Walker’s coal-gasification system was not his first foray into the energy production realm.  In 2006, Walker was invited to testify on energy policy before the U.S. House Agriculture Committee.  During testimony, Walker told congressmen that he would be able to power peoples’ homes with agricultural biomass within two years.  Walker’s biomass project – dubbed the “Omni System” – went nowhere.  Shortly after his testimony, in 2007, Walker began touting his “Bixby Process” which promised to transform coal into gas, along with liquid fuel and activated carbon.  Walker wooed investors and worked to cover up evidence that the Bixby Process was a flop – until he was ousted from the company in 2011 amid a criminal investigation.  Walker has been in jail since August 2012 and his trial began in mid-January 2014.  No matter the ultimate verdict, the case of Bob Walker illustrates how the promise of clean coal can blind investors to the risks associated with this burgeoning technology.  Like Walker, businessmen given to fantastic schemes continue to lure others into the belief that clean coal is the energy future and not a costly chimera.

Although the moniker of “clean coal” is more often associated with experimental technology like carbon capture and sequestration and coal gasification, some have applied the phrase to any process that “cleans” coal.  Coal is a dirty energy source and believing otherwise is to live in a fantasy land.  Even the coal industry understands the need to process, refine and “clean” coal before it is burned in coal plants.  For example, after being mined, coal is cleaned in a process known as wet-washing to remove impurities before it is burned.  Toxic chemicals, like the kind that recently contaminated drinking water for nine counties in West Virginia, are used to separate the useable coal from other materials, known as coarse refuse, before it is sold for use in coal-fired power plants.

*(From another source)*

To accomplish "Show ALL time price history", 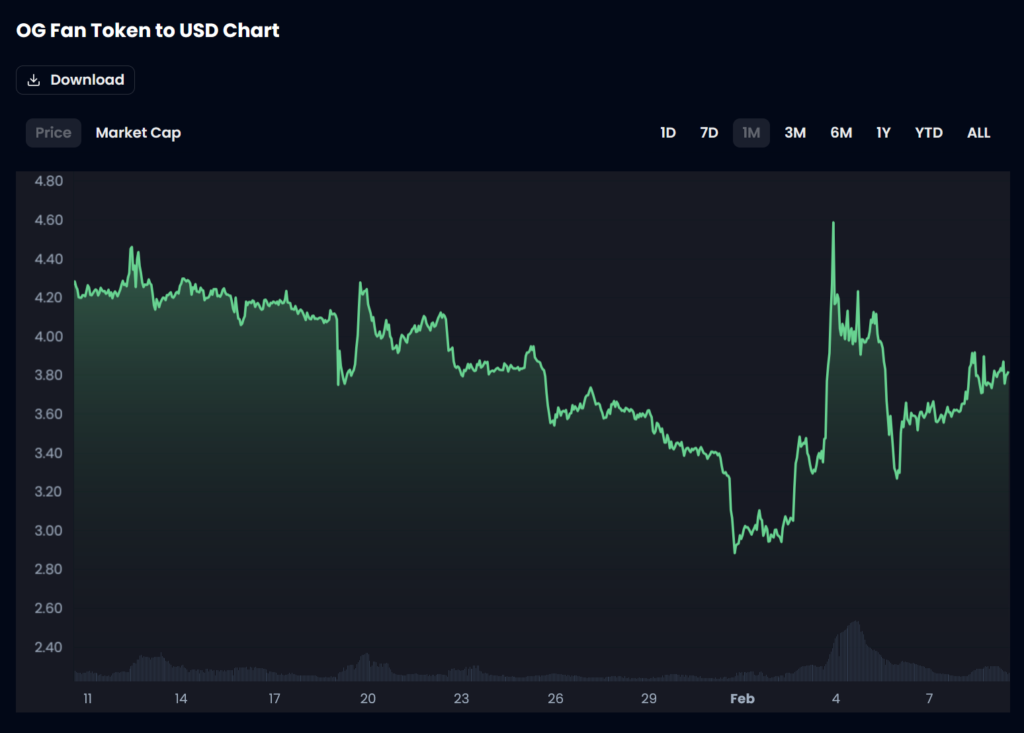I will (978, 133).
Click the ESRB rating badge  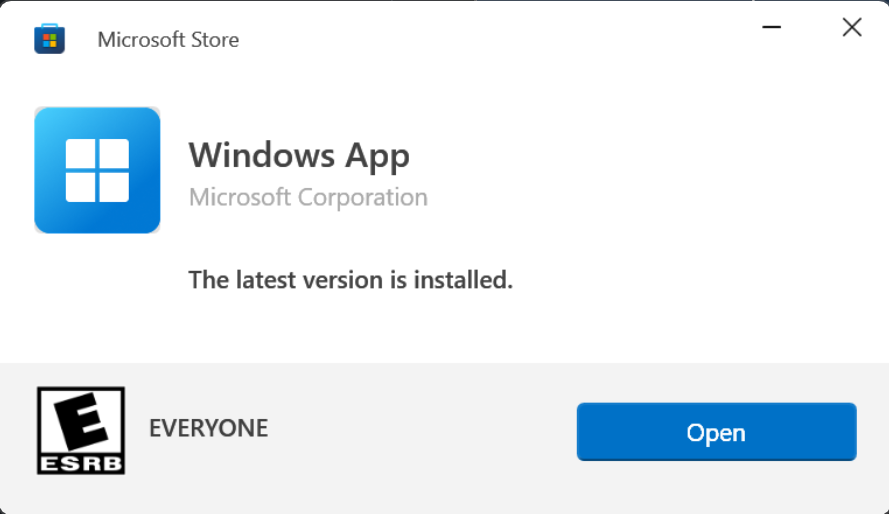[81, 431]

Little is known about the health effects from exposure to these types of chemicals, despite the close proximity of these chemicals to water supplies and communities.  7,500 gallons of 4-methylcyclohexane methanol (MCHM) spilled into West Virginia’s Elk River, contaminating drinking water supplies and sending more than 400 people to area hospitals complaining of health problems likely caused by exposure to contaminated water.  The source of the spill, a terminal at a coal processing plant owned by Freedom Industries Inc., had not been inspected since 2001 – 13 years ago!  Since this disaster, Freedom Industries has filed for bankruptcy, temporarily halting lawsuits brought against the company for damages caused by the chemical spill.

After the wet-washing process, the leftover coarse refuse and toxic chemicals are ultimately stored in what are known as “coal sludge impoundments” – enormous dams near coal processing plants that can hold billions of gallons of coal waste at a time.  Coal sludge impoundments can fail and cause widespread devastation by spilling billions of tons of toxic material into surrounding communities and waterbodies.  The most devastating failure to date, known as the Buffalo Creek disaster, killed 125 people in West Virginia and left thousands homeless.  And just a few days ago, an unknown amount of coal slurry, which contains the same toxic chemical (MCHM), from a coal preparation plant into the Kanawha River in West Virginia.

As we wait to see how EPA will craft carbon regulations for existing plants, we will continue to keep a close eye on our coal plants in the Southeast.  Each stage of coal fired power production – extraction, refinement, combustion and waste storage – has the ability to wreak havoc on the environment. Yet another recent example of coal’s toxic and unstable legacy happened here in the Southeast just two weeks ago when the Dan River coal plant ash impoundment failed, dumping 140,000 tons of ash waste and contaminated water into the river.  Instead of waiting on the mythical chimera beast of “clean coal” to finally become a reality, we should be working to promote a clean energy economy that embraces renewable energy sources as well as energy efficiency measures that can deliver clean, affordable power NOW.